▸ Your objective
Using the records below, output the stretch that opens with the line containing "The image size is (1568, 753)." and closes with the line containing "Viewport: 1200px width, 834px height.", exactly and including both lines, with nothing more.
━━━━━━
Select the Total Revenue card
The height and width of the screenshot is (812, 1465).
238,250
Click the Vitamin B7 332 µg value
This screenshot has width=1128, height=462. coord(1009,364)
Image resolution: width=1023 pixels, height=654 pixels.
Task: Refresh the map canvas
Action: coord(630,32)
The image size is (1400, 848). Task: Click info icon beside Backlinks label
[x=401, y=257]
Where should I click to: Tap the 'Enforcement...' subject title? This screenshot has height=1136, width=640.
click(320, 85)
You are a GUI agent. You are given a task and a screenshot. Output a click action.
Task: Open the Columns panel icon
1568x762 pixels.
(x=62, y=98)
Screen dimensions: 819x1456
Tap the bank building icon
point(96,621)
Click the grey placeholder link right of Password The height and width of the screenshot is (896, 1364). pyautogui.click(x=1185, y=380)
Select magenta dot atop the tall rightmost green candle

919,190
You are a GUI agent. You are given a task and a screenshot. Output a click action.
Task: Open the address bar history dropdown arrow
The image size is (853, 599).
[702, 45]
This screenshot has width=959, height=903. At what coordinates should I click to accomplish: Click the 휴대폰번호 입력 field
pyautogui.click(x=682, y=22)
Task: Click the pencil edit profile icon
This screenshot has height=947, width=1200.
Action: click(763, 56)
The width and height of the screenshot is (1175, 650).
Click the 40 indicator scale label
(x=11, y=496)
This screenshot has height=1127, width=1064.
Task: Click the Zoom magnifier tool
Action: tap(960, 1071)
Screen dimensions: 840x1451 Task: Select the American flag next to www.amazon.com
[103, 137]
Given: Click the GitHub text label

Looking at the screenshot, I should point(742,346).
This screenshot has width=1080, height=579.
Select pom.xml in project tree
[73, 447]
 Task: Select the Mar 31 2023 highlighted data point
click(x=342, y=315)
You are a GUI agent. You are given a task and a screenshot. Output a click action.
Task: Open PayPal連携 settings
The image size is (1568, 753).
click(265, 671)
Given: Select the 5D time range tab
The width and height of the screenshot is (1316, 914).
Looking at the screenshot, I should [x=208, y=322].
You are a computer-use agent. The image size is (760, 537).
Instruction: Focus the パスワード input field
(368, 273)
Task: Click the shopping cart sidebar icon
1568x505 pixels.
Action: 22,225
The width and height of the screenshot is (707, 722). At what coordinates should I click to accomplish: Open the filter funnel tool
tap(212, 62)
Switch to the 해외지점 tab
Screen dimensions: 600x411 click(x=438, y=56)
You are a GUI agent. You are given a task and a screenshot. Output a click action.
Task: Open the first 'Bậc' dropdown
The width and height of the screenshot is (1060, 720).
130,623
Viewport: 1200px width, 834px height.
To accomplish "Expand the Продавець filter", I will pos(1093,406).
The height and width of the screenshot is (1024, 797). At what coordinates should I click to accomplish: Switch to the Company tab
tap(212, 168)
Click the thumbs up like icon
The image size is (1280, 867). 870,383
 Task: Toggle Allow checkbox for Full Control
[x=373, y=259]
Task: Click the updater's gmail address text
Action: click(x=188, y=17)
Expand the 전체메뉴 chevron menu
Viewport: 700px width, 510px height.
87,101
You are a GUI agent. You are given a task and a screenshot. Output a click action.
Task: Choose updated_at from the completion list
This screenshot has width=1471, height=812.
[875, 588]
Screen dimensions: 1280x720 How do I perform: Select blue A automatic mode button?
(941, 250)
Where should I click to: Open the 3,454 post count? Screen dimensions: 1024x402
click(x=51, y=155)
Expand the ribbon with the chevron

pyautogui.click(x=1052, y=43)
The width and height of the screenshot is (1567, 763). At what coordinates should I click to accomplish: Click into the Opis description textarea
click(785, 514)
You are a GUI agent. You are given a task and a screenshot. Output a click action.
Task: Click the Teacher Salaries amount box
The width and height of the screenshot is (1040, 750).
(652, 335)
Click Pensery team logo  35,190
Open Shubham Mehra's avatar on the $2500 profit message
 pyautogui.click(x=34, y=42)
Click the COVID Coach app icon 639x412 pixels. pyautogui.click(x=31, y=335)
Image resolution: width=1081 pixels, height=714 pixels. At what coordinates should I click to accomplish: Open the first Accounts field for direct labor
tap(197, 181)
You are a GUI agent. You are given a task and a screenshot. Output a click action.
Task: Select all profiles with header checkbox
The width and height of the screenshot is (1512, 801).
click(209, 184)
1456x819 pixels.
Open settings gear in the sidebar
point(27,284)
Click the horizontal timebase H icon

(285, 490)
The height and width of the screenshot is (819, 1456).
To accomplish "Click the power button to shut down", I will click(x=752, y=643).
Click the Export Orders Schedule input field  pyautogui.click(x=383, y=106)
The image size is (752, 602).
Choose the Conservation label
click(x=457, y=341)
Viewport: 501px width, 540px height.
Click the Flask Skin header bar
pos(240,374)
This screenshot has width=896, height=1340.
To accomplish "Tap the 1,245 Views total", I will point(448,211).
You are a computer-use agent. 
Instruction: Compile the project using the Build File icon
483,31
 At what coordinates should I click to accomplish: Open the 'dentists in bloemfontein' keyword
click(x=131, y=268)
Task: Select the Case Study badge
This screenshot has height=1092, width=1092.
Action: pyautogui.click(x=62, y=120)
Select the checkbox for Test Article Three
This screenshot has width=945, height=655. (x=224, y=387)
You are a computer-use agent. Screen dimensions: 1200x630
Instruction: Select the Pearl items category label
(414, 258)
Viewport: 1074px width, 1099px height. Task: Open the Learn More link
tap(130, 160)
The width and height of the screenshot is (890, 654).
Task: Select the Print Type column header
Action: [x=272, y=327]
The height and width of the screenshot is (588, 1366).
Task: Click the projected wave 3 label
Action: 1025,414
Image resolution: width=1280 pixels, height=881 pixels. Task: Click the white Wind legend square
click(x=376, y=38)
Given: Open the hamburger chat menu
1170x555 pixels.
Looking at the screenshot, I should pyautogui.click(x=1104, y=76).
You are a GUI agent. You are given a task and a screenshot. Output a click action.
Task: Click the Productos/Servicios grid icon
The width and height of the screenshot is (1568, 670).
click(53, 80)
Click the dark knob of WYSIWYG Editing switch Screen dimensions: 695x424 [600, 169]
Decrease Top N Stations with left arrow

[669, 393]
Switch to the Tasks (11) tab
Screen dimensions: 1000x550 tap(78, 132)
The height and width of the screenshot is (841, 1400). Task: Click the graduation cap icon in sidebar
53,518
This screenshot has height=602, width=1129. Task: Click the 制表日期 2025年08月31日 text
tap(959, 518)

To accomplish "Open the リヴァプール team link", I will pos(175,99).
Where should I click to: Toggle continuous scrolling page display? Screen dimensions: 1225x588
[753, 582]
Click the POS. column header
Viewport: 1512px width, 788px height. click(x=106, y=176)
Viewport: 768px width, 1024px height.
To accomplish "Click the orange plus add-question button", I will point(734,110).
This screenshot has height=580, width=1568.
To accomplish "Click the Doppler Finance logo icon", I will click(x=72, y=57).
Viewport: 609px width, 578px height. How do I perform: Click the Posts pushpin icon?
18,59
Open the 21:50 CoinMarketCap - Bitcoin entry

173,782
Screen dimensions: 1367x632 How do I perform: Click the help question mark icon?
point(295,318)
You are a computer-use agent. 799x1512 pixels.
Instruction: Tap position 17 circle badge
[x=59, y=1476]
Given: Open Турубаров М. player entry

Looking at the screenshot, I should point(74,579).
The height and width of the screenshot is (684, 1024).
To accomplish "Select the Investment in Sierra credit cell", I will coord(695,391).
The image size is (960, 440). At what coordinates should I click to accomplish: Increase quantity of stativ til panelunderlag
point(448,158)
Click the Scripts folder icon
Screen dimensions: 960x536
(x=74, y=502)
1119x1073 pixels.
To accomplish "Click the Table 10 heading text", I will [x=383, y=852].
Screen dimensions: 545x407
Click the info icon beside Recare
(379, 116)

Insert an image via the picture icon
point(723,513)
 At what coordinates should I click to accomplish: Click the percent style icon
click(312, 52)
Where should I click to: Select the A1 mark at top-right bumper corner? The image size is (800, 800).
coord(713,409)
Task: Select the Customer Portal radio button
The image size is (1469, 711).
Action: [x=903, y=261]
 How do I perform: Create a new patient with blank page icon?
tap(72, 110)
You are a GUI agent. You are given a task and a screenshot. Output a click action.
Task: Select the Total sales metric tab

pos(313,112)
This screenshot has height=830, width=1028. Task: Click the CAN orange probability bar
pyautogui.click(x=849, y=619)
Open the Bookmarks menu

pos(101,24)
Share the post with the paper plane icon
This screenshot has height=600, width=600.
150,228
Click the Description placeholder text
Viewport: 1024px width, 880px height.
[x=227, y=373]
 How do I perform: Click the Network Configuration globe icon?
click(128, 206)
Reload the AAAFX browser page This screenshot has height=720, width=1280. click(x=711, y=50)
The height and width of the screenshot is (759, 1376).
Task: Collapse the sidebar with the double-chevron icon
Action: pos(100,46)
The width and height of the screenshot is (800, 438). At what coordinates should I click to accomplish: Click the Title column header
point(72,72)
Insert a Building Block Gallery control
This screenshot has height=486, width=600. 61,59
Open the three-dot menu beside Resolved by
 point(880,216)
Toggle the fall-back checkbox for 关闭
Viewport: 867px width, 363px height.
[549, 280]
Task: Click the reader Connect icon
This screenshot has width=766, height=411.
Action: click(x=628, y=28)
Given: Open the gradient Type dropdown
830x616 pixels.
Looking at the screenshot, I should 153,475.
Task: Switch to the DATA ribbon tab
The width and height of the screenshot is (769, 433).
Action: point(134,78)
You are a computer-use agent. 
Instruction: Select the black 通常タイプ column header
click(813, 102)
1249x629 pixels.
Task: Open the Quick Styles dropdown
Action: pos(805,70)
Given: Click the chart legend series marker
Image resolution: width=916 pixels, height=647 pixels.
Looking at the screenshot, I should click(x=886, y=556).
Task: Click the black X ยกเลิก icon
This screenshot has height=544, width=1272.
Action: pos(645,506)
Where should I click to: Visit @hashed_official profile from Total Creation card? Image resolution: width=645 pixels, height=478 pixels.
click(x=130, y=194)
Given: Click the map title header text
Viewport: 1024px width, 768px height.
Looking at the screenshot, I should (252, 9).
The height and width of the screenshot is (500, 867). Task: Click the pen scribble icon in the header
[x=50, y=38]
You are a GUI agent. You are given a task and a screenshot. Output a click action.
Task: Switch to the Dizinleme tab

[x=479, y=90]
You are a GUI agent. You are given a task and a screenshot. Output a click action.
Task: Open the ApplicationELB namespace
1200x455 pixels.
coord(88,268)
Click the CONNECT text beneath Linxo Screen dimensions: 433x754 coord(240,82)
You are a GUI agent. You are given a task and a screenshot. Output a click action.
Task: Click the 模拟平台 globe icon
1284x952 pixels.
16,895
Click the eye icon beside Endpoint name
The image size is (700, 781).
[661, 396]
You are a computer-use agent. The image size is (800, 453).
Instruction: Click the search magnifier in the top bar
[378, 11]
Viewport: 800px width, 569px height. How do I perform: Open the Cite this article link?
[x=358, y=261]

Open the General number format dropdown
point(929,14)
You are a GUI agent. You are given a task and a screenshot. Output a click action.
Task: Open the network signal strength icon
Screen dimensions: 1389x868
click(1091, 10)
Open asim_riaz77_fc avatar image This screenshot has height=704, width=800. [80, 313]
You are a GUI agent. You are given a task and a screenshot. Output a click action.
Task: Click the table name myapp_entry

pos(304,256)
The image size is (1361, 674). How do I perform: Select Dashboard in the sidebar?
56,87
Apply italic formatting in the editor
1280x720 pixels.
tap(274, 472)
━━━━━━
▸ Solution for this task
The image size is (1568, 753).
click(265, 671)
Given: Select the 5D time range tab
The width and height of the screenshot is (1316, 914).
Looking at the screenshot, I should [x=208, y=322].
You are a computer-use agent. The image size is (760, 537).
Instruction: Focus the パスワード input field
(368, 273)
Task: Click the shopping cart sidebar icon
1568x505 pixels.
Action: 22,225
The width and height of the screenshot is (707, 722). At what coordinates should I click to accomplish: Open the filter funnel tool
tap(212, 62)
Switch to the 해외지점 tab
Screen dimensions: 600x411 click(x=438, y=56)
You are a GUI agent. You are given a task and a screenshot. Output a click action.
Task: Open the first 'Bậc' dropdown
The width and height of the screenshot is (1060, 720).
130,623
Viewport: 1200px width, 834px height.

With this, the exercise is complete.